De Hirsch Margules (1899-1965)


“So animate and vivacious a presence in American art…..we accede to his delight in boats, streets, piers, and flowers: all spinning about in a kinetic riot of sharp primary sensations. His paintings express the experience of living in New York City”.
-ArtNews, May 1961

De Hirsch Margules became an intrinsic part of the art world in New York City as early as 1929. His endearing friendship with Alfred Stieglitz, artist and major patron/dealer, allowed him the opportunity to meet and learn from some of the most renowned artists of the period, Stuart Davis, Jan Matulka, and John Marin. It was Marin who Margules looked up to as a mentor. “Marin was the only person he ever knew who could answer his questions about color, space, form, line movement; and it was from Marin he learned that what seems to come out of mysticism and wonder is rooted in knowledge and study and technique” (Pardoe 1994).

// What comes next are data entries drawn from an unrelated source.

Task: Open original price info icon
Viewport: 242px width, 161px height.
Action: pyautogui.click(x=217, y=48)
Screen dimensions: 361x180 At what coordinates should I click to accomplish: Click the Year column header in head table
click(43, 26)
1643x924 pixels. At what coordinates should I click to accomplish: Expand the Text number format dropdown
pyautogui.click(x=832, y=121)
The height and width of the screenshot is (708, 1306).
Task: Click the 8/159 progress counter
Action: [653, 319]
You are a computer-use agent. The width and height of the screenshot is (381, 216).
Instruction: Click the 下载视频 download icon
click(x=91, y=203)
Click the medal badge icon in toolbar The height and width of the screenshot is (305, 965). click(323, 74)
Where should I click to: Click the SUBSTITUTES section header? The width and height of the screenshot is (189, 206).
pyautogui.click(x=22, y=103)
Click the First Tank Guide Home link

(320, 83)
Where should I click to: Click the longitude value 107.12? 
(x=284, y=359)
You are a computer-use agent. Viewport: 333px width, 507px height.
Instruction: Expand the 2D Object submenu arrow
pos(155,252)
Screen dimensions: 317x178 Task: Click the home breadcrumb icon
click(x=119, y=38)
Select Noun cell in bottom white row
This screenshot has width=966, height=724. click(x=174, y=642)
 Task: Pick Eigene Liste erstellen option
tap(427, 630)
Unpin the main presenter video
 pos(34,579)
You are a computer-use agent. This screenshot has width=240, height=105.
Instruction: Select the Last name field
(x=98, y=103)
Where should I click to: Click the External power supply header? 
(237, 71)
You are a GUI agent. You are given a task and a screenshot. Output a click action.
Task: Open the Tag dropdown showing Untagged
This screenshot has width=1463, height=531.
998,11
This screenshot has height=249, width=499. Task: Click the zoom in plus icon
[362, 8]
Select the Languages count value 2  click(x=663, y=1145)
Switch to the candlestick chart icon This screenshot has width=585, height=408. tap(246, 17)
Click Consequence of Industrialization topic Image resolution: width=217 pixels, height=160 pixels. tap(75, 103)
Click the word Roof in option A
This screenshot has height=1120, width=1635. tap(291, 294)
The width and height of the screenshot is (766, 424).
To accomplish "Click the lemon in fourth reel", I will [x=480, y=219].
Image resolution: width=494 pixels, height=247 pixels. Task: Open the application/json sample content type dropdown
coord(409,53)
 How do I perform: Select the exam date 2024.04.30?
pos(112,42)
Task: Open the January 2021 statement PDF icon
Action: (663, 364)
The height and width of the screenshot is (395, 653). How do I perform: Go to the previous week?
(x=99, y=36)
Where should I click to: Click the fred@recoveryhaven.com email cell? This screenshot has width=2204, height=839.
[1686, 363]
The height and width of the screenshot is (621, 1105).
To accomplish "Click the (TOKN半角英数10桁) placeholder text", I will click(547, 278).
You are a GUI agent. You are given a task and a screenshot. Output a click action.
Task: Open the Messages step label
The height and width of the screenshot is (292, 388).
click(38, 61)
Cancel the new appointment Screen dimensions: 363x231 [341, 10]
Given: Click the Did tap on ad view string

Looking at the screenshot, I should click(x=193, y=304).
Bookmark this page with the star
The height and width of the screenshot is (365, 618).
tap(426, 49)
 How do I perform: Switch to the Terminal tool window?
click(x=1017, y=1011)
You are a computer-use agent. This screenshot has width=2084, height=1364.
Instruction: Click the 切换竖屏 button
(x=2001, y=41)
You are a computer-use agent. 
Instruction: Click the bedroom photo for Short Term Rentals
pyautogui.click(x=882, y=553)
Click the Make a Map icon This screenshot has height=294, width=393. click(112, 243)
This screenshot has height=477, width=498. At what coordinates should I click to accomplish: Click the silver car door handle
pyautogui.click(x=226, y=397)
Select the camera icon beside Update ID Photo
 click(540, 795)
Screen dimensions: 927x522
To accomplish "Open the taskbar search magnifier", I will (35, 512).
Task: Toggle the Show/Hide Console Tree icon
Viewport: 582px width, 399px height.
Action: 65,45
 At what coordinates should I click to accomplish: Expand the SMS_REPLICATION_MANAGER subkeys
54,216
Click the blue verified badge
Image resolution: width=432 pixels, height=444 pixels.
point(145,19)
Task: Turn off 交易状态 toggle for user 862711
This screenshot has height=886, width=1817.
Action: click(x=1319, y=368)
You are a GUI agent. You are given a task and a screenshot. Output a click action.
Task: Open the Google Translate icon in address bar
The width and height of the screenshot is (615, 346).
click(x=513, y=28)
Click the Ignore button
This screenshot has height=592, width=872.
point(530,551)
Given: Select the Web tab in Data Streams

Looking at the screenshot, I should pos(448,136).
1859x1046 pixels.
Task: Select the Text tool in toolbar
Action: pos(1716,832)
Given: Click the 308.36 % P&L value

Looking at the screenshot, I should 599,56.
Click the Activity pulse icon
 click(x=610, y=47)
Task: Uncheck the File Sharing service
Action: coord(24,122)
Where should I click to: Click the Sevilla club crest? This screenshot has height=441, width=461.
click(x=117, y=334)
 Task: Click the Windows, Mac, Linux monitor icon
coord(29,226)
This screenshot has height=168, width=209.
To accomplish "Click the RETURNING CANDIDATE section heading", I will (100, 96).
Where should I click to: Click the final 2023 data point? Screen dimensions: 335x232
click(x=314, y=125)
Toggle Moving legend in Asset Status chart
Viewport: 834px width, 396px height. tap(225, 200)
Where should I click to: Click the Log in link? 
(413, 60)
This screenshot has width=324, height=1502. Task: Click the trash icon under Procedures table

Margules sought to create a technique which would serve as a new artistic language for the third dimension of physical presence and the fourth dimension of time. His works have a transcendental quality about them, one which is inherent in perspective and in medium. The canvas’, which were divided into quadrants, observe “the phenomenon of visual time…the waxing and waning of light, changing all it envelops (King, 1963).” Other works effectively show his build-up of medium, ultimately expressing the tangibility of the object represented. The impact of the brilliantly vivid color combinations is meant to recreate the psychological impact of the time of day upon the viewer.

Margules spent his career alternating between his “time perspective” paintings and his watercolors. Ultimately within the construct of both mediums, Margules was able to prove himself amongst his contemporaries as a master colorist, abstractionist and explorer of the time continuum.

Within his lifetime career Margules had over thirty one-man shows, consistent representation at the Whitney Annuals from 1938-1956, and his work is currently in the permanent collections of major museums such as the Whitney Museum of American Art, the Museum of Modern Art, and the Museum of Fine Arts, Boston.